Wetting Myself with Excitement

First, an admission:

I pee in swimming pools.

I blame this on my early surfing days, around Santa Cruz and Half Moon Bay. The water there is freezing, fifty degrees at the height of summer freezing, so people surf wearing wetsuits.

And even so, they get cold. Really cold. Cold enough that peeing in a wetsuit, something that initially sounds utterly and ridiculously repulsive, starts to seem like a perfectly reasonable idea, an efficient and convenient way to warm up.

Which is to say, like pretty much all Northern California surfers, I have frequently peed in my wetsuit. And, frankly, it’s only a small, small step from that to just peeing in pools in general.

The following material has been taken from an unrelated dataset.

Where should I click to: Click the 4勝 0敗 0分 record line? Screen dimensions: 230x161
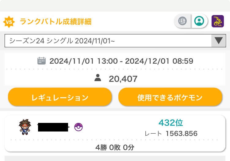pyautogui.click(x=115, y=147)
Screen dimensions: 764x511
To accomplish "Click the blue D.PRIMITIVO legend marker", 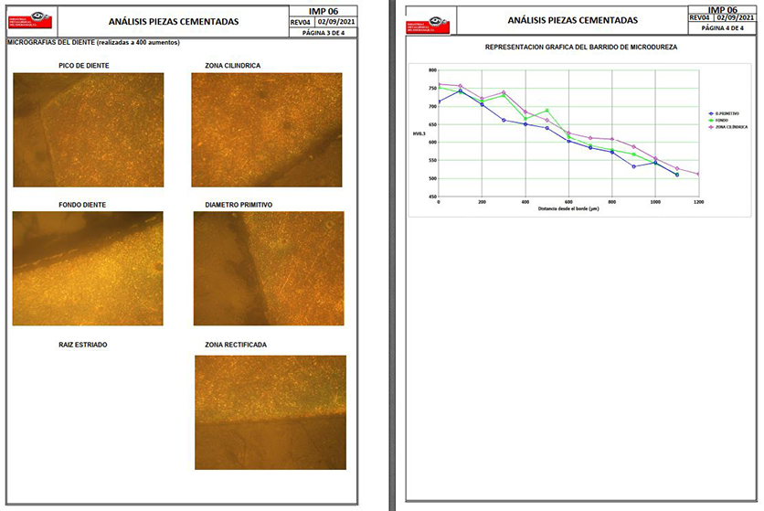I will (712, 113).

Of course, I don’t do it without a sense of guilt. Or, more to the point, without a sense of fear. Fear of the chemical that turns pool-pee red.

I don’t know when or where I first heard of this stuff, but it was clearly early in childhood, as it’s stuck with me as a vividly imagined threat ever since. If I pee in a pool, I let out just the tiniest bit, then wait to make sure there’s no color change.

Or, at least, I did. Until this afternoon. When, after a conversation with my brother David about that chemical, I Googled it up to find out more about how it worked.

At which point, I was stunned by the, in retrospect totally obvious, discovery that the red-turning pee-triggered pool chemical [doesn’t exist at all](http://www.snopes.com/science/poolpiss.asp)! It’s just something lifeguards tell kids to keep them from the exact same sort of pool-peeing in which I’ve been engaging.

I’m thrilled by this revelation. And will also now totally understand if you don’t invite me to your next pool party.